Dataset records

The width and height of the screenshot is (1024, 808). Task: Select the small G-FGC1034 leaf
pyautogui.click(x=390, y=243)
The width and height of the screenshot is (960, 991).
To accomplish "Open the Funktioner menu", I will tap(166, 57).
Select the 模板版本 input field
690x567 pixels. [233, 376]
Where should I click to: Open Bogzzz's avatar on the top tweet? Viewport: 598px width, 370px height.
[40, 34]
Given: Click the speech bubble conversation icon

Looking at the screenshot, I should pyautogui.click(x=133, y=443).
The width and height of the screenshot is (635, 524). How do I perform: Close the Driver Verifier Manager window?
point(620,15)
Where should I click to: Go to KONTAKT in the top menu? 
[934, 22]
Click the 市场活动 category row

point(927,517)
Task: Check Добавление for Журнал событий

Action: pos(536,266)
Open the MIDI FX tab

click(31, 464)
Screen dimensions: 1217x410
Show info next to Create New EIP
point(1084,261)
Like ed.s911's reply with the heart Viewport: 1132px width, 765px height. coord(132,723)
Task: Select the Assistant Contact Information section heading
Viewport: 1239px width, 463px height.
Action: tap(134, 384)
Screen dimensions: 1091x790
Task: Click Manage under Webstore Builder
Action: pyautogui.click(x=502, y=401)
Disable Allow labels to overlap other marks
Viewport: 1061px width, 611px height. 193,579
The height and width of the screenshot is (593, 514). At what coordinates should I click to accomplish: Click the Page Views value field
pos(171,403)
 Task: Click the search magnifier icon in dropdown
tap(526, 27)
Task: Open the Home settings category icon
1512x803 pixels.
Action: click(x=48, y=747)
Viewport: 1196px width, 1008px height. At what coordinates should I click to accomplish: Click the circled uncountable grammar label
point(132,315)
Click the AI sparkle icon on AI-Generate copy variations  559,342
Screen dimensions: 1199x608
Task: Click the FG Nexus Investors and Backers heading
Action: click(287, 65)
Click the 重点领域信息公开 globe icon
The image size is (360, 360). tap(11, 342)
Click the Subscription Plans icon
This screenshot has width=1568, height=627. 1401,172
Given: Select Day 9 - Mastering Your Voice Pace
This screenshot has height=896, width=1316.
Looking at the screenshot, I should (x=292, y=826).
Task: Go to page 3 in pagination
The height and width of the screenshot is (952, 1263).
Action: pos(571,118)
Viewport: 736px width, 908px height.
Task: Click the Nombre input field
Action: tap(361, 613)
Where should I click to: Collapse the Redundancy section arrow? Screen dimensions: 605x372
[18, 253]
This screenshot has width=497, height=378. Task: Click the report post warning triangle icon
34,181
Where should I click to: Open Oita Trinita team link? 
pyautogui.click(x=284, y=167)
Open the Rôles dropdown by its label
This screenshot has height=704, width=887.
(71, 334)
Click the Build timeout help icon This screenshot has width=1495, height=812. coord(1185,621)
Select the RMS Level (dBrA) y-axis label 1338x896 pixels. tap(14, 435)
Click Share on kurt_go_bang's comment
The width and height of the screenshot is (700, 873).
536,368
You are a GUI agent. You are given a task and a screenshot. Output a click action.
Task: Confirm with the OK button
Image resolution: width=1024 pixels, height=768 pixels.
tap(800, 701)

## REQUIREMENT
Copy out each line of the data exactly.

## TASK SOLUTION
The width and height of the screenshot is (1024, 808). Task: Select the small G-FGC1034 leaf
pyautogui.click(x=390, y=243)
The width and height of the screenshot is (960, 991).
To accomplish "Open the Funktioner menu", I will tap(166, 57).
Select the 模板版本 input field
690x567 pixels. [233, 376]
Where should I click to: Open Bogzzz's avatar on the top tweet? Viewport: 598px width, 370px height.
[40, 34]
Given: Click the speech bubble conversation icon

Looking at the screenshot, I should pyautogui.click(x=133, y=443).
The width and height of the screenshot is (635, 524). How do I perform: Close the Driver Verifier Manager window?
point(620,15)
Where should I click to: Go to KONTAKT in the top menu? 
[934, 22]
Click the 市场活动 category row

point(927,517)
Task: Check Добавление for Журнал событий

Action: pos(536,266)
Open the MIDI FX tab

click(31, 464)
Screen dimensions: 1217x410
Show info next to Create New EIP
point(1084,261)
Like ed.s911's reply with the heart Viewport: 1132px width, 765px height. coord(132,723)
Task: Select the Assistant Contact Information section heading
Viewport: 1239px width, 463px height.
Action: tap(134, 384)
Screen dimensions: 1091x790
Task: Click Manage under Webstore Builder
Action: pyautogui.click(x=502, y=401)
Disable Allow labels to overlap other marks
Viewport: 1061px width, 611px height. 193,579
The height and width of the screenshot is (593, 514). At what coordinates should I click to accomplish: Click the Page Views value field
pos(171,403)
 Task: Click the search magnifier icon in dropdown
tap(526, 27)
Task: Open the Home settings category icon
1512x803 pixels.
Action: click(x=48, y=747)
Viewport: 1196px width, 1008px height. At what coordinates should I click to accomplish: Click the circled uncountable grammar label
point(132,315)
Click the AI sparkle icon on AI-Generate copy variations  559,342
Screen dimensions: 1199x608
Task: Click the FG Nexus Investors and Backers heading
Action: click(287, 65)
Click the 重点领域信息公开 globe icon
The image size is (360, 360). tap(11, 342)
Click the Subscription Plans icon
This screenshot has width=1568, height=627. 1401,172
Given: Select Day 9 - Mastering Your Voice Pace
This screenshot has height=896, width=1316.
Looking at the screenshot, I should (x=292, y=826).
Task: Go to page 3 in pagination
The height and width of the screenshot is (952, 1263).
Action: pos(571,118)
Viewport: 736px width, 908px height.
Task: Click the Nombre input field
Action: tap(361, 613)
Where should I click to: Collapse the Redundancy section arrow? Screen dimensions: 605x372
[18, 253]
This screenshot has width=497, height=378. Task: Click the report post warning triangle icon
34,181
Where should I click to: Open Oita Trinita team link? 
pyautogui.click(x=284, y=167)
Open the Rôles dropdown by its label
This screenshot has height=704, width=887.
(71, 334)
Click the Build timeout help icon This screenshot has width=1495, height=812. coord(1185,621)
Select the RMS Level (dBrA) y-axis label 1338x896 pixels. tap(14, 435)
Click Share on kurt_go_bang's comment
The width and height of the screenshot is (700, 873).
536,368
You are a GUI agent. You are given a task and a screenshot. Output a click action.
Task: Confirm with the OK button
Image resolution: width=1024 pixels, height=768 pixels.
tap(800, 701)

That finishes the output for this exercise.